Trying to lower the heat generated by a simple DC heating element circuit

Thread Starter

Blairege

Joined Feb 25, 2018
5
Hi all

I have a real simple DC circuit- just a Tenergy Li-on 7.4 Volt, 2600 mAh battery operating a heating element. The heating element has about 9 ohms of resistance. It is heating a little too hot so I am trying to come up with a fairly cheap inexpensive solution to not only lower the heat generated but also possibly have the battery run longer. For example, I assume if I just add resistors into this circuit to increase resistance, it may lower the temperature of the heating element but I assume it would also discharge the battery quicker. Is there a small, compact, inexpensive way to lower the battery output voltage?
 

wayneh

Joined Sep 9, 2010
17,496
For example, I assume if I just add resistors into this circuit to increase resistance, it may lower the temperature of the heating element but I assume it would also discharge the battery quicker.
Not so. Adding resistance in series reduces the load current and would extend battery life. Adding resistors in parallel would increase the load, make more heat, and deplete the battery faster.
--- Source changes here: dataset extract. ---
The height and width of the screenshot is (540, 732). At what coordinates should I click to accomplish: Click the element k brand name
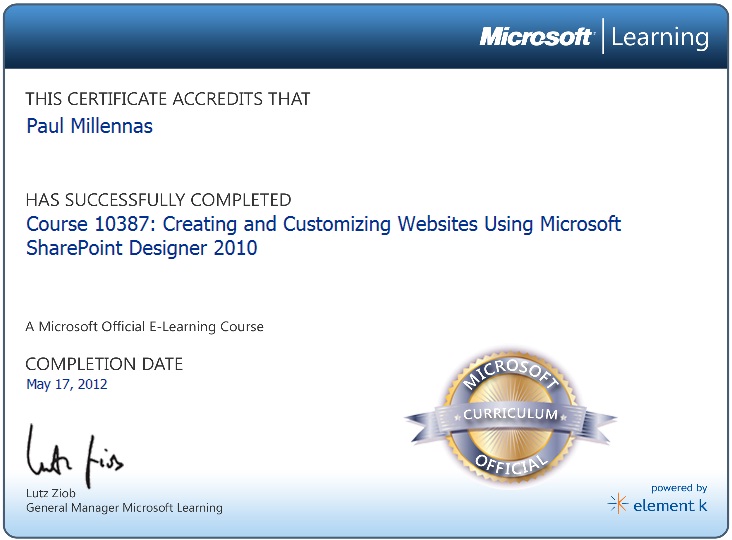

Right now you have 7.4V across 9Ω. By Ohm's law V=IR, you've got a current of 7.4 = I • 9 or I = 7.4/9 = 0.822A. The power dissipated in resistive devices by ohmic heating is watts = I^2•R = 0.822^2 • 9 = 6W

Suppose you add 1Ω of addition resistance, to a total of 10Ω. Current goes down to 0.74A Power dissipation goes to 0.74^2 • 10 = 5.5W The resistor would be dissipating 0.74W and the heating element would handle the rest, about 4.7W. You'd want a resistor rated to at least about 2W or more for safety, if you choose this route. Another choice would be a 1W light bulb. I like using light bulbs because they provide visual feedback.

The diodes are a perfectly good solution as well but they will also dissipate heat just like a resistor would.
 

MrAl

Joined Jun 17, 2014
11,389
Hello there,

What you really want is a buck converter not simply a PWM or diodes in series.
It depends on how much you want to lower the voltage, but a high efficiency buck converter will do best as long as the output voltage is not too close to the battery voltage.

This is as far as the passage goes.